Re: Optimize WindowAgg's use of tuplestores

От
Ashutosh Bapat
Дата:
On Fri, Jul 12, 2024 at 11:59 AM Ashutosh Bapat
<ashutosh.bapat.oss@gmail.com> wrote:
>
>
> Now that you are also seeing the slowdown with your earlier patch, I
> am wondering whether adding unlikely() by itself is a good
> optimization. There might be some other reason behind the perceived
> slowdown. How do the numbers look when you just add unlikely() without
> any other changes?

Out of curiosity, I measured the performance with just the "unlikely"
change and with the full patch.
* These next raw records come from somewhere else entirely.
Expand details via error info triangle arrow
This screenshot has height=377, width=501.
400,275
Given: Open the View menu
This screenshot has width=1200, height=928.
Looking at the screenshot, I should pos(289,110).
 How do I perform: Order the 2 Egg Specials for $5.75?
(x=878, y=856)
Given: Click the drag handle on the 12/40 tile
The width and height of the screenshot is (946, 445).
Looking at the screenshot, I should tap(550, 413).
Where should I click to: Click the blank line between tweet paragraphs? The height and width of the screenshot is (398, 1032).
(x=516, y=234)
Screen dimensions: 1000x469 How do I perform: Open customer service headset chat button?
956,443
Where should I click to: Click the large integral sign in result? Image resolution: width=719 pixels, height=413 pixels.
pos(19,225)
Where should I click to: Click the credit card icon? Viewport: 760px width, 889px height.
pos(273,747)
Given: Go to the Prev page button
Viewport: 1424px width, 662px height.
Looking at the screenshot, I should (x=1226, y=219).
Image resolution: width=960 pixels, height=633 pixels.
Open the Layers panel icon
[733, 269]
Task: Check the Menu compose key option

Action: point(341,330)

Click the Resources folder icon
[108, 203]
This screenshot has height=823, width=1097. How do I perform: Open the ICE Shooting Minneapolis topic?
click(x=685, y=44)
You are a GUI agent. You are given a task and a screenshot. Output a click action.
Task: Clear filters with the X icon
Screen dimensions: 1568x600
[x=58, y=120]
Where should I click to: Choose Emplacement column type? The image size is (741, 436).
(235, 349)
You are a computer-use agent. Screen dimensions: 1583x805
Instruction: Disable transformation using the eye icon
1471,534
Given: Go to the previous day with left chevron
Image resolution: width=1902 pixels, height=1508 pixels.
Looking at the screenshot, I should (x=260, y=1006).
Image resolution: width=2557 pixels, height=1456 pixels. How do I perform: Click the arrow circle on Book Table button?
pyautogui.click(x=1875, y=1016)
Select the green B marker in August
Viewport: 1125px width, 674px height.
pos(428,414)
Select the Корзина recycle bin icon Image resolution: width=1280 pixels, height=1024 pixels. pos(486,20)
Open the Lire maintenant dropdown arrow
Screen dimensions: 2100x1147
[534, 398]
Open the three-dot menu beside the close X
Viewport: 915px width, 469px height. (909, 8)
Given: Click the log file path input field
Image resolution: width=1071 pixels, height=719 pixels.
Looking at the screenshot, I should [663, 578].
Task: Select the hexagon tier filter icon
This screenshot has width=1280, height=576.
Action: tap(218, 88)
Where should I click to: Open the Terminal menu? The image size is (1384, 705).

Below are the results
Testing with 1000000 partitions
latency average = 503.321 ms
latency average = 510.365 ms
latency average = 512.117 ms
Testing with 100000 partitions
latency average = 371.764 ms
latency average = 361.202 ms
latency average = 360.529 ms
Testing with 10000 partitions
latency average = 327.495 ms
latency average = 327.334 ms
latency average = 325.925 ms
Testing with 1000 partitions
latency average = 319.290 ms
latency average = 318.709 ms
latency average = 318.013 ms
Testing with 100 partitions
latency average = 317.756 ms
latency average = 318.933 ms
latency average = 316.529 ms
Testing with 10 partitions
latency average = 316.392 ms
latency average = 315.297 ms
latency average = 316.007 ms
Testing with 1 partitions
latency average = 330.978 ms
latency average = 330.529 ms
latency average = 333.538 ms

with just unlikely change
Testing with 1000000 partitions
latency average = 504.786 ms
latency average = 507.557 ms
latency average = 508.522 ms
Testing with 100000 partitions
latency average = 316.345 ms
latency average = 315.496 ms
latency average = 326.503 ms
Testing with 10000 partitions
latency average = 296.878 ms
latency average = 293.927 ms
latency average = 294.654 ms
Testing with 1000 partitions
latency average = 292.680 ms
latency average = 283.245 ms
latency average = 280.857 ms
Testing with 100 partitions
latency average = 292.569 ms
latency average = 296.330 ms
latency average = 295.389 ms
Testing with 10 partitions
latency average = 285.909 ms
latency average = 287.499 ms
latency average = 293.322 ms
Testing with 1 partitions
latency average = 305.080 ms
latency average = 309.100 ms
latency average = 307.794 ms

There's noticeable change across all the number of partitions with
just "unlikely" change. The improvement is lesser with larger number
of partitions but quite visible with lesser number of partitions.

full patch
Testing with 1000000 partitions
latency average = 356.026 ms
latency average = 375.280 ms
latency average = 374.575 ms
Testing with 100000 partitions
latency average = 318.173 ms
latency average = 307.598 ms
latency average = 315.868 ms
Testing with 10000 partitions
latency average = 295.541 ms
latency average = 313.317 ms
latency average = 299.936 ms
Testing with 1000 partitions
latency average = 295.082 ms
latency average = 305.204 ms
latency average = 294.702 ms
Testing with 100 partitions
latency average = 302.552 ms
latency average = 307.596 ms
latency average = 304.202 ms
Testing with 10 partitions
latency average = 295.050 ms
latency average = 291.127 ms
latency average = 299.704 ms
Testing with 1 partitions
latency average = 308.781 ms
latency average = 304.071 ms
latency average = 319.560 ms

There is significant improvement with a large number of partitions as
seen previously. But for a smaller number of partitions the
performance worsens, which needs some investigation.